The Consumers’ Foundation yesterday accused city governments who have launched bicycle-sharing systems of failing to protect users’ rights and shirking responsibilities in the standard-form contracts provided during the membership sign-up process.
Taipei’s YouBike, New Taipei City’s (新北市) NewBike and Greater Kaohsiung’s C-bike bike-sharing systems have made traveling in the municipalities more healthy and environmentally friendly, but the foundation said the contracts for the systems, which most riders do not properly read, are against the principle of fairness that is supposed to be guaranteed by a standard-form contract, the foundation said.
“In practice, there are ways for a cyclist to extend the free hours or be guided to other available stations if the station the cyclist is at is full,” said Chen Ju-yin (陳汝吟), a member of the foundation’s law committee.
“However, the contracts only state that the systems do not guarantee the availability of bikes or docks at every docking station, suggesting that the users who cannot find an empty dock would be liable for charges until the bike is properly returned,” it added.
The foundation also said the two-minute limit set by the contracts to return bikes that are found to be broken was unreasonable.

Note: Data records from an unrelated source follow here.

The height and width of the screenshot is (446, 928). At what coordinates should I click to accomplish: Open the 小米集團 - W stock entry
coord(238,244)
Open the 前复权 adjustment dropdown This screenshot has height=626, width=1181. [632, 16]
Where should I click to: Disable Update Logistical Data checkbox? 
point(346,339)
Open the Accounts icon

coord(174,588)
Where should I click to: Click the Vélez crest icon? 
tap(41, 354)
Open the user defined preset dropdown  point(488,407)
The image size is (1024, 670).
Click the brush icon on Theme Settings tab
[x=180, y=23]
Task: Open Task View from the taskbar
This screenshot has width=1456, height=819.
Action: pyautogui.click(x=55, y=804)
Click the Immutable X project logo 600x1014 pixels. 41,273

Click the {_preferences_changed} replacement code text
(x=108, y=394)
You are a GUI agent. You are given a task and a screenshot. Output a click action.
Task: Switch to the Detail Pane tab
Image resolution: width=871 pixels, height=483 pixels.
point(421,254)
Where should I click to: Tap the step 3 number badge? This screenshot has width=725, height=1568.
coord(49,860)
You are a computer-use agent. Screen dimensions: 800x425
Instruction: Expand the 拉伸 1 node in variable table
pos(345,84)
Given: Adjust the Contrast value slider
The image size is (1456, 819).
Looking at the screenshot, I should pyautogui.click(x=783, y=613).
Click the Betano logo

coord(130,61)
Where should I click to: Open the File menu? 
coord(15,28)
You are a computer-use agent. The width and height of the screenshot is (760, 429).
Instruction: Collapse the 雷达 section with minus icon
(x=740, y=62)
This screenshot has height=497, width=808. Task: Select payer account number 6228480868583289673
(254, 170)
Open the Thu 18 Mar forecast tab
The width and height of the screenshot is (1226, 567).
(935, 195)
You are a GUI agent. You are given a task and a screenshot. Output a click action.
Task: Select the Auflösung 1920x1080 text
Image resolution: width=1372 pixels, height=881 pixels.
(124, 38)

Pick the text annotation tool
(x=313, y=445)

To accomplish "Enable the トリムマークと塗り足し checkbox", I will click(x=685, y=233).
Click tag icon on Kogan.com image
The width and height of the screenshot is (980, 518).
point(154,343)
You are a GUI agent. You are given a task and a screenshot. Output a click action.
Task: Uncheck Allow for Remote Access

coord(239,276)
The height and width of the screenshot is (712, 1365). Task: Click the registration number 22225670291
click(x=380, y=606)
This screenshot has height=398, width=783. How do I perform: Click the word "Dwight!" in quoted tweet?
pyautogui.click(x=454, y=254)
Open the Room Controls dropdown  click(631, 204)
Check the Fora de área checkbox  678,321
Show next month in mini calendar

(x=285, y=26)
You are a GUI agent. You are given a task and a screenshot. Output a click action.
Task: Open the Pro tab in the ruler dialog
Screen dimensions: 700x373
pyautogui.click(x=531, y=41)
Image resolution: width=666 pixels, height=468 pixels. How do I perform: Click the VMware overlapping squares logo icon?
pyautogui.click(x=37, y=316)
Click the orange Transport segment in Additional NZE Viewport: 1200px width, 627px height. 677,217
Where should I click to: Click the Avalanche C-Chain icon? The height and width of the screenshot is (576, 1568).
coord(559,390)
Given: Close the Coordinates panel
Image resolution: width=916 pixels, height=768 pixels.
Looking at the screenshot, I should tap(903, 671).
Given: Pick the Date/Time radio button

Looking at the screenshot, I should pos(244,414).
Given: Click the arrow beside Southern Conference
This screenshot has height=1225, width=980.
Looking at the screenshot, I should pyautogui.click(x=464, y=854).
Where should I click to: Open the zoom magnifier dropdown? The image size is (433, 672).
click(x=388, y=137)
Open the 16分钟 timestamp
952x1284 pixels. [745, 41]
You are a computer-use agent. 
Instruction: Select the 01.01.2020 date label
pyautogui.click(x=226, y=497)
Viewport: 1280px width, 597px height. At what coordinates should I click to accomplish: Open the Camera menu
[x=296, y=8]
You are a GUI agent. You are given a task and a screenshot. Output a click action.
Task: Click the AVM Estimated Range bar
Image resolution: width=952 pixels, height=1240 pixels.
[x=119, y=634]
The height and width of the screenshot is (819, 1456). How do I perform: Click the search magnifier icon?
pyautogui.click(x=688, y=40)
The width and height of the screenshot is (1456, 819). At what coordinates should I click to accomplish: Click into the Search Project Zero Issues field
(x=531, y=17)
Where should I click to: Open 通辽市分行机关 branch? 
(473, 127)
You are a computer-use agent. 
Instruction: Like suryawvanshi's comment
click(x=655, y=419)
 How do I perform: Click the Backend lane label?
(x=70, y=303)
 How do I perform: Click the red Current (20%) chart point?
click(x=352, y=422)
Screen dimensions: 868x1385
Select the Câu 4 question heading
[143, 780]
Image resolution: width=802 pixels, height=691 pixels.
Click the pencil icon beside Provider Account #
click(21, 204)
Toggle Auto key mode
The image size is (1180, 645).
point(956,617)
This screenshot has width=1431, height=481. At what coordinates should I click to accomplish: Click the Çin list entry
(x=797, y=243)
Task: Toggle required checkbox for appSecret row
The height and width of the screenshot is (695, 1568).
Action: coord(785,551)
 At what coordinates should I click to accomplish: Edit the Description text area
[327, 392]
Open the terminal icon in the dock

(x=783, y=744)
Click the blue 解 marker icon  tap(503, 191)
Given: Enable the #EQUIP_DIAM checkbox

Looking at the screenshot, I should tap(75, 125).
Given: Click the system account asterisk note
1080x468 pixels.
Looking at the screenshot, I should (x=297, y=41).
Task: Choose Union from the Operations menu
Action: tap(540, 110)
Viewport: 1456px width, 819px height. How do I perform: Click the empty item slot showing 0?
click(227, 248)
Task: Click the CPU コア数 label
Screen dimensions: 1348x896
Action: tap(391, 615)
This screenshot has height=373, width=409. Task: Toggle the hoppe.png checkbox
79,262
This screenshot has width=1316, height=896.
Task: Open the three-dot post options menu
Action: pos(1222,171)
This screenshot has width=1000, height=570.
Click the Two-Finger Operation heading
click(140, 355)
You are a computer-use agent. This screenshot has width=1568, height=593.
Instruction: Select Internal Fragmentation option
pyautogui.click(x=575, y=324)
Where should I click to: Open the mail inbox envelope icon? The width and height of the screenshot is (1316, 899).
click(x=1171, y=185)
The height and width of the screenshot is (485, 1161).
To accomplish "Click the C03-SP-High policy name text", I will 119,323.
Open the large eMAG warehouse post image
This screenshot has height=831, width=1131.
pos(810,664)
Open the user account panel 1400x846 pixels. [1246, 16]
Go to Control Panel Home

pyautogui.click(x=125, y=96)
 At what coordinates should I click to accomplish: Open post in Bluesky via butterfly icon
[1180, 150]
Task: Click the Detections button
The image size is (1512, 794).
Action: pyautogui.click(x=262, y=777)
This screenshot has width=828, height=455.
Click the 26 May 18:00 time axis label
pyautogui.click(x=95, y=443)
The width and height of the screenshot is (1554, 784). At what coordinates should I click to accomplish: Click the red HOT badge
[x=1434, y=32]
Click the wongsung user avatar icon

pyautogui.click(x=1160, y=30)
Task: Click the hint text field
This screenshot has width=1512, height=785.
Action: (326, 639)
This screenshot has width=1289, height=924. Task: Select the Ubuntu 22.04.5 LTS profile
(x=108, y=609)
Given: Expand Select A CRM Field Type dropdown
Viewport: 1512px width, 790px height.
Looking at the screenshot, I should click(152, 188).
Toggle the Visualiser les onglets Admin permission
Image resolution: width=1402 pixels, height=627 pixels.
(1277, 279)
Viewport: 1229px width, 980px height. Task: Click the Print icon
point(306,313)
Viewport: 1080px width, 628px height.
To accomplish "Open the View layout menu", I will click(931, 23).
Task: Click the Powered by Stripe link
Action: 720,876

“Does that mean that users will be charged if they find that the bike is malfunctioning three minutes after renting it?” foundation chairman Mark Chang (張智剛) asked, adding that there should be no time limit imposed because the provider should only offer bicycles that are in good condition from the outset.
According to the contracts, users would have to pay NT$10,000 for a missing Newbike and NT$9,000 for a Youbike in compensation, and the payment would not be returned even if the bike is found.
“Although Kaohsiung’s C-bike takes the depreciation rate into consideration when asking for compensation after three months of unsuccessful searching, the city is also entitled to the ownership of the bike if it is later,” Chang added. “This is surely a no-loss situation for the city governments.”
The city governments have also included disclaimer clauses that are clearly against the existing regulations on the standard-form contract for car rental and transportation as that for the bike-sharing systems has yet to be drafted, the consumer rights watchdog said.
“While the existing regulations on relevant businesses forbid contracts to include provisions that sanction the providers’ arbitrary changes to the service or disclaimers that exempt the operators’ liabilities, the cities’ bike contracts contain both,” said Chen Chih-yi (陳智義), publisher of the foundation’s Consumer Reports Magazine, adding that the contract-drafter “was unprofessional and disregarded basic consumer rights.”